• SOURCE DATA:
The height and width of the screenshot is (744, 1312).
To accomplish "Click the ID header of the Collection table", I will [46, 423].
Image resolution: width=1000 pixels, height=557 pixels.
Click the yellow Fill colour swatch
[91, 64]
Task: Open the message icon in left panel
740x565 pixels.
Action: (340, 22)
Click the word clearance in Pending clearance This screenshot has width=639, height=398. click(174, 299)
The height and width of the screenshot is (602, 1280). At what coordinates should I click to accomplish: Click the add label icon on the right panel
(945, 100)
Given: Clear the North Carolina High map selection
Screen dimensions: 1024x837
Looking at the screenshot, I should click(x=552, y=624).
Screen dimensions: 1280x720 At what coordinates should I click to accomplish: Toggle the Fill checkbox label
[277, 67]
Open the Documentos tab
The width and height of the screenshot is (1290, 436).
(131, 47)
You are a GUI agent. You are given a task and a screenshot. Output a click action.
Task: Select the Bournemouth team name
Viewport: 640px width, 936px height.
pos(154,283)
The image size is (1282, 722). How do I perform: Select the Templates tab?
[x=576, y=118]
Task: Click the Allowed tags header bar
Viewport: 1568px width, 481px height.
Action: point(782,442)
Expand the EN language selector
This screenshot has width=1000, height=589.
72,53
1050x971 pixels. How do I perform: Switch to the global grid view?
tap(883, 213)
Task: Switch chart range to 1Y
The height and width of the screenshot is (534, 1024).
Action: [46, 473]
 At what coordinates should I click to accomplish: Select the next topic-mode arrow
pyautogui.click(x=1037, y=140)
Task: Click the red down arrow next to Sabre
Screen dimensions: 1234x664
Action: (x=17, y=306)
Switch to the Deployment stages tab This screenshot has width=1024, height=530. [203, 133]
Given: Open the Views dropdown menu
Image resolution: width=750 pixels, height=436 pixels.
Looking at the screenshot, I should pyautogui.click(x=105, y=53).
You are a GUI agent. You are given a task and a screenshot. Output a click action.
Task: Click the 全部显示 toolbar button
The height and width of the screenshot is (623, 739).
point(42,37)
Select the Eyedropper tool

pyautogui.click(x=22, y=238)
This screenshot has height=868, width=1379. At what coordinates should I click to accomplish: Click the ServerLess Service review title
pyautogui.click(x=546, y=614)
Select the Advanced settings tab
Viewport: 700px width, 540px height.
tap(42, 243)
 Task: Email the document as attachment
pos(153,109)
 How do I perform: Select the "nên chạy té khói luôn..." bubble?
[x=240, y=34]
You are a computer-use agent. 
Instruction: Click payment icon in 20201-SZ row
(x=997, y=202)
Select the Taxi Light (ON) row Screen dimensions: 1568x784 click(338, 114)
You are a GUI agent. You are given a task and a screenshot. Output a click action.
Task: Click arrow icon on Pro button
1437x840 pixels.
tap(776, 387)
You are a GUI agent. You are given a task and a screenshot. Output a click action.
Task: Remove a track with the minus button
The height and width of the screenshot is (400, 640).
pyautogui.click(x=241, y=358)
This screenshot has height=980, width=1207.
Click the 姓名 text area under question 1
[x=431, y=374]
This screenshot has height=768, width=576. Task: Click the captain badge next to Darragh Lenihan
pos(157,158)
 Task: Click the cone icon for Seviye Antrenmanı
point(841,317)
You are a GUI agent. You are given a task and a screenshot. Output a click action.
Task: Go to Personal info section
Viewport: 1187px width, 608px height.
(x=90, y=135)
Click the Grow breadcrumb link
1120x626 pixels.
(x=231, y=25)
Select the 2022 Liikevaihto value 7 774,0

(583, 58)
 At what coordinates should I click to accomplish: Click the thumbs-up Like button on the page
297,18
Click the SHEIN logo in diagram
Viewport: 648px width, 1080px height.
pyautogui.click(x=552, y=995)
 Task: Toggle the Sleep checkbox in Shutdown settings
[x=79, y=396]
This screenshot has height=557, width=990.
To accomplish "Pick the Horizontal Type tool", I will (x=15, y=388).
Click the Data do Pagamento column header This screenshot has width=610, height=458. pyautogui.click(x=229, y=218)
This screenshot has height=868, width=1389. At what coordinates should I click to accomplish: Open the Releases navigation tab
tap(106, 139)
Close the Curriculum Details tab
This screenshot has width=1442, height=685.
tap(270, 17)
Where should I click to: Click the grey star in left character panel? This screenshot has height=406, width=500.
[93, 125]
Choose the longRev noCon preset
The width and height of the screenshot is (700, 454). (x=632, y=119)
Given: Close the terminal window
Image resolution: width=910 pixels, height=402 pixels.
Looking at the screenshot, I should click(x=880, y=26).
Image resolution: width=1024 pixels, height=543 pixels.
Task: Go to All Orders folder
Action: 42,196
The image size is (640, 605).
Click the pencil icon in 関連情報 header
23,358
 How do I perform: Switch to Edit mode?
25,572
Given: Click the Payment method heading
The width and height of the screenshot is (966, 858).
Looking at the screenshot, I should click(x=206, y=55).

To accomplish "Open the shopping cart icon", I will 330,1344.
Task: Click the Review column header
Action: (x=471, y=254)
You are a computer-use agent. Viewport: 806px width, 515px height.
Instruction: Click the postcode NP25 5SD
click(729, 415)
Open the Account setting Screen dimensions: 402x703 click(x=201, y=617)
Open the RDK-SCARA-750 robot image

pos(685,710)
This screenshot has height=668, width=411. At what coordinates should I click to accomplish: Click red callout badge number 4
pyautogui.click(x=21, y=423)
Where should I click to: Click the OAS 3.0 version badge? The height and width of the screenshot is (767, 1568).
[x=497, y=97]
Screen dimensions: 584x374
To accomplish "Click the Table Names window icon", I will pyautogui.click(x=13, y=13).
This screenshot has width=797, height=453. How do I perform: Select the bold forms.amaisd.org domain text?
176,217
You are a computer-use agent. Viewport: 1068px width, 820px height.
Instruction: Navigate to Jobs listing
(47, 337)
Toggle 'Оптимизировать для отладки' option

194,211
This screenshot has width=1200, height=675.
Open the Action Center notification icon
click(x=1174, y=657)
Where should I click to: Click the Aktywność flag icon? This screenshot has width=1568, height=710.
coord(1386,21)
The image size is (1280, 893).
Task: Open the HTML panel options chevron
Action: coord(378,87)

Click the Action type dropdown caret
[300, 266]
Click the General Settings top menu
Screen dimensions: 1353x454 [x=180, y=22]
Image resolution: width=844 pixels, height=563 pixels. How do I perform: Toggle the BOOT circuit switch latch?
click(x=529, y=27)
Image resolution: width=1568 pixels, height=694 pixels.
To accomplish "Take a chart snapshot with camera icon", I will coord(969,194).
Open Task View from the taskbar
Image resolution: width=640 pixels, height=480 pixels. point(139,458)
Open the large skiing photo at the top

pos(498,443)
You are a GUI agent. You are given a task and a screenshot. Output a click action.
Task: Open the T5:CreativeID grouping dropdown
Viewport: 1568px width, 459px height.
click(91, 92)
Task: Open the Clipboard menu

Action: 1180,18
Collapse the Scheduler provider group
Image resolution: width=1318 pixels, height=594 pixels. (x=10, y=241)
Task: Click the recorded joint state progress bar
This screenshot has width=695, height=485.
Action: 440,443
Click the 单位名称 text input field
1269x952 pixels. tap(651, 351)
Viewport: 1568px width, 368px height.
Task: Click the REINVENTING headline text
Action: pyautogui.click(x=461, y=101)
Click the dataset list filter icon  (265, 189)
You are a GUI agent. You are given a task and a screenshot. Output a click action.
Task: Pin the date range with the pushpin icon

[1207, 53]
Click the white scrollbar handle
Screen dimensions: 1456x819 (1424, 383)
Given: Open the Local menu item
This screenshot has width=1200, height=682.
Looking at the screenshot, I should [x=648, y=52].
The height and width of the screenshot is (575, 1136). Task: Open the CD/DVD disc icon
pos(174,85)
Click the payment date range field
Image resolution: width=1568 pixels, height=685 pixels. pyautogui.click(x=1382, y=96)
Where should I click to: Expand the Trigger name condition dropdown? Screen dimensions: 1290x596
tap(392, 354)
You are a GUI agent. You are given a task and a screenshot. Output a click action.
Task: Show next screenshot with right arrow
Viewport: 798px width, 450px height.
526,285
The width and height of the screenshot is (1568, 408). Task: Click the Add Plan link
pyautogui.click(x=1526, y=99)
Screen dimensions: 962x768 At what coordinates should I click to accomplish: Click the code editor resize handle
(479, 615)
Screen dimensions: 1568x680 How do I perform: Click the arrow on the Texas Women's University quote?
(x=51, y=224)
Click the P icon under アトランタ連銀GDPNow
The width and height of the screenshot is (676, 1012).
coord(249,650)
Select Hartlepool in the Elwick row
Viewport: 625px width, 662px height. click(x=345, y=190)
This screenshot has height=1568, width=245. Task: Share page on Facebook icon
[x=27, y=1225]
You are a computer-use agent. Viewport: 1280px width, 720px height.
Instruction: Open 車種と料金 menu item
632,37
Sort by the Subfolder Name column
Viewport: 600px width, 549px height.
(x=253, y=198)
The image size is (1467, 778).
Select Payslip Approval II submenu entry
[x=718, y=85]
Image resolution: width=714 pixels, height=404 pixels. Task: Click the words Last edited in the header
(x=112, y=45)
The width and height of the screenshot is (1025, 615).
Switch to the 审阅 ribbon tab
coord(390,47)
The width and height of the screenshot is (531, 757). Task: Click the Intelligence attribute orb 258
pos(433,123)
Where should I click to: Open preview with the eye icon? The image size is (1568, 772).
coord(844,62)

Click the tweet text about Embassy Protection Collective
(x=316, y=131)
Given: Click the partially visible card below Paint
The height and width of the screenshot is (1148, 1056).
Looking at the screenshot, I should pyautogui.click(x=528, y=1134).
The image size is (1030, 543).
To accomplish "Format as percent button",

• BRIEF: Given the records above, return exactly the lines starting at the line containing "How do I perform: Switch to Edit mode?" and ending at the line containing "Task: Open the T5:CreativeID", including both.

• ANSWER FOR THE TASK:
 How do I perform: Switch to Edit mode?
25,572
Given: Click the Payment method heading
The width and height of the screenshot is (966, 858).
Looking at the screenshot, I should click(x=206, y=55).

To accomplish "Open the shopping cart icon", I will 330,1344.
Task: Click the Review column header
Action: (x=471, y=254)
You are a computer-use agent. Viewport: 806px width, 515px height.
Instruction: Click the postcode NP25 5SD
click(729, 415)
Open the Account setting Screen dimensions: 402x703 click(x=201, y=617)
Open the RDK-SCARA-750 robot image

pos(685,710)
This screenshot has height=668, width=411. At what coordinates should I click to accomplish: Click red callout badge number 4
pyautogui.click(x=21, y=423)
Where should I click to: Click the OAS 3.0 version badge? The height and width of the screenshot is (767, 1568).
[x=497, y=97]
Screen dimensions: 584x374
To accomplish "Click the Table Names window icon", I will pyautogui.click(x=13, y=13).
This screenshot has width=797, height=453. How do I perform: Select the bold forms.amaisd.org domain text?
176,217
You are a computer-use agent. Viewport: 1068px width, 820px height.
Instruction: Navigate to Jobs listing
(47, 337)
Toggle 'Оптимизировать для отладки' option

194,211
This screenshot has width=1200, height=675.
Open the Action Center notification icon
click(x=1174, y=657)
Where should I click to: Click the Aktywność flag icon? This screenshot has width=1568, height=710.
coord(1386,21)
The image size is (1280, 893).
Task: Open the HTML panel options chevron
Action: coord(378,87)

Click the Action type dropdown caret
[300, 266]
Click the General Settings top menu
Screen dimensions: 1353x454 [x=180, y=22]
Image resolution: width=844 pixels, height=563 pixels. How do I perform: Toggle the BOOT circuit switch latch?
click(x=529, y=27)
Image resolution: width=1568 pixels, height=694 pixels.
To accomplish "Take a chart snapshot with camera icon", I will coord(969,194).
Open Task View from the taskbar
Image resolution: width=640 pixels, height=480 pixels. point(139,458)
Open the large skiing photo at the top

pos(498,443)
You are a GUI agent. You are given a task and a screenshot. Output a click action.
Task: Open the T5:CreativeID grouping dropdown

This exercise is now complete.